Stored records:

------------------------------------------------------------------------

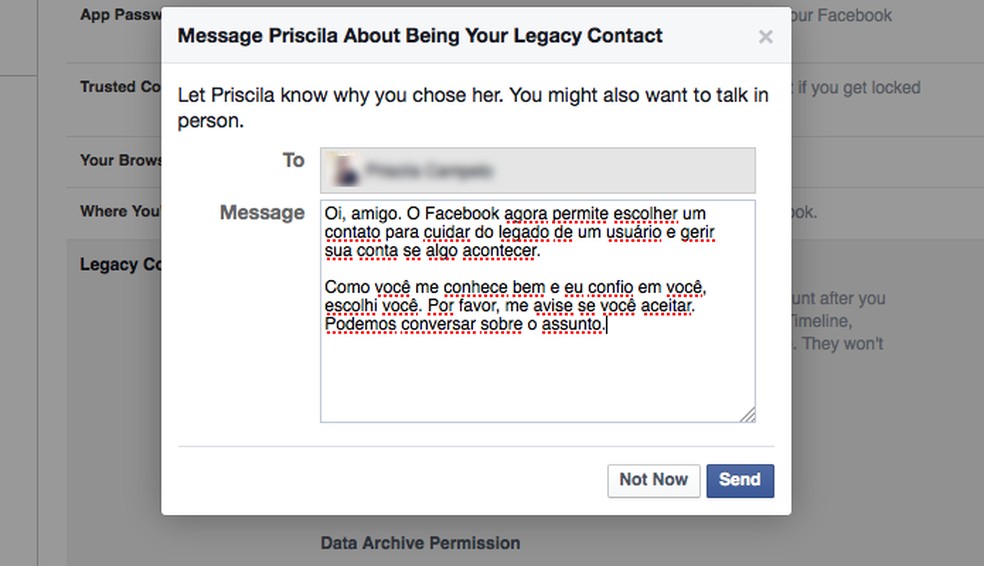
Task: Click the Send button
Action: pyautogui.click(x=739, y=480)
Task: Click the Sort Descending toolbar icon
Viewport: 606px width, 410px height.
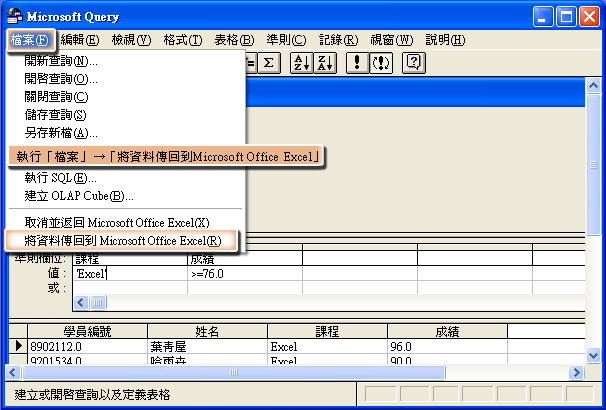Action: pyautogui.click(x=323, y=64)
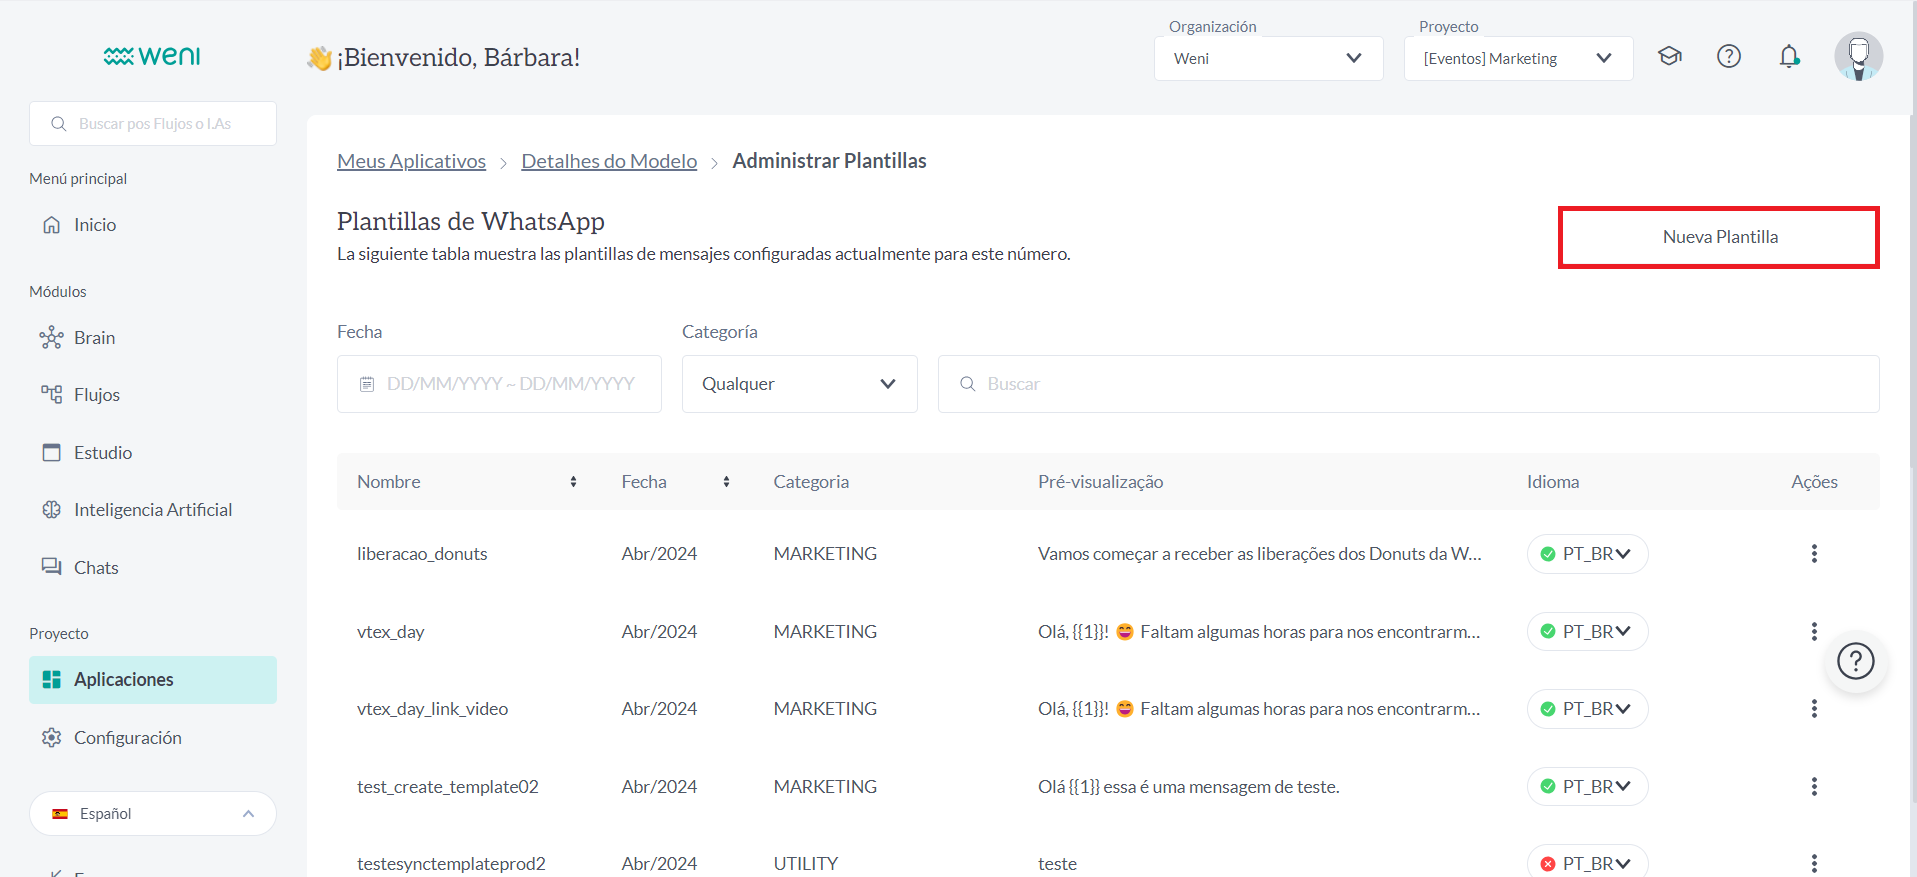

------------------------------------------------------------------------

> _WHAT THE TASK ASKS_
Write the lines out again exactly, beginning at the one containing "Task: Click the Sort Descending toolbar icon" and ending with the last line of the entries, but without any pictures.

> _RESPONSE FOR THIS EXERCISE_
Task: Click the Sort Descending toolbar icon
Viewport: 606px width, 410px height.
Action: pyautogui.click(x=323, y=64)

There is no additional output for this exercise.